The firm provides home and live-in care and supports people with a variety of specialist medical conditions such as dementia, Parkinson’s disease, stroke, cancer and respiratory failure.

It involved putting around £120,000 of his own money into the business to get it going, but he now says the work suits him “down to the ground”.

He says he probably now works more than 60 hours per week, but has flexibility in that he can now work from home.

The 65-year-old says he has no plans to give up work in the future.

“I’m not going to retire, if anything I want to do more. There’s a decline in healthy life expectancy at the moment and I think a lot of it is down to people slowing down and not having a purpose,” he says.

“Some people live to 80 or 90 but they’re not necessarily more healthy as a result of retiring,” he says.

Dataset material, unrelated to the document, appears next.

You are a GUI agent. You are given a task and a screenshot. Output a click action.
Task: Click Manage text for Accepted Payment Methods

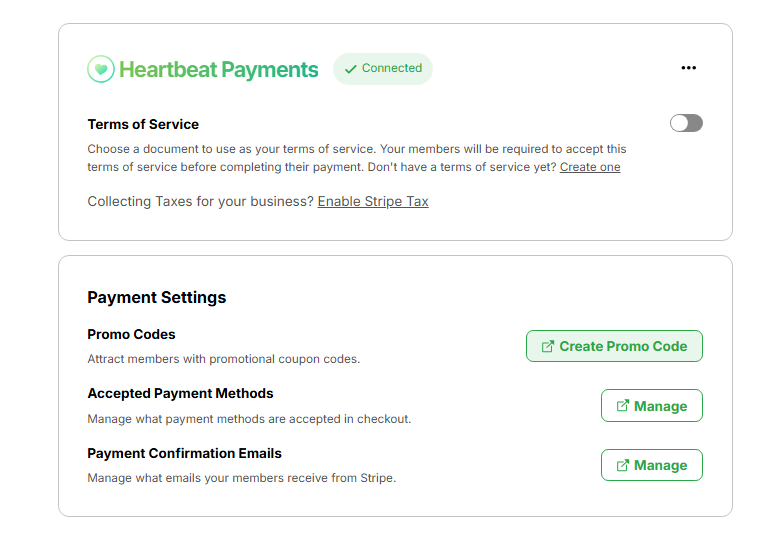click(x=660, y=406)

What to look out for financially if you unretire

If you start working again after taking your pension, there are financial pitfalls you need to look out for.

  • Beware of the money purchase annual allowance. Usually, people can put £60,000 into their pension tax-free every year, but once you start accessing a defined contribution (DC) pension flexibly, this changes. Your allowance is restricted to £10,000 a year. “This could have a real impact on you if you were returning to work with the intention of rebuilding your pension,” explains Helen Morrissey, head of retirement analysis at Hargreaves Lansdown.
  • The extra income could push you up a tax bracket. If you are taking pension income and income from work, you will be taxed on both incomes. So if for example, you are taking a £20,000-a-year pension, and go into work earning £35,000, you will face a marginal tax rate of 40 per cent, because your income takes you above the £50,270 higher rate tax threshold. “It may make sense to reduce or pause pension withdrawals where possible,” says Eamonn Prendergast of Palantir Financial Planning.
  • Could you defer your state pension? If you return to work beyond your state pension age, you may find that you don’t need to access your state pension. “You don’t receive the state pension automatically when you reach state pension age, you need to claim it. For every nine weeks you defer you will get 1 per cent added to your weekly state pension amount. This means deferring for a year could give you a 5.8 per cent boost to your state pension when you do come to claim it which can be very useful,” says Morrissey. This can be a way to limit tax issues outlined above, but it’s always worth considering whether it’s right in your individual circumstance.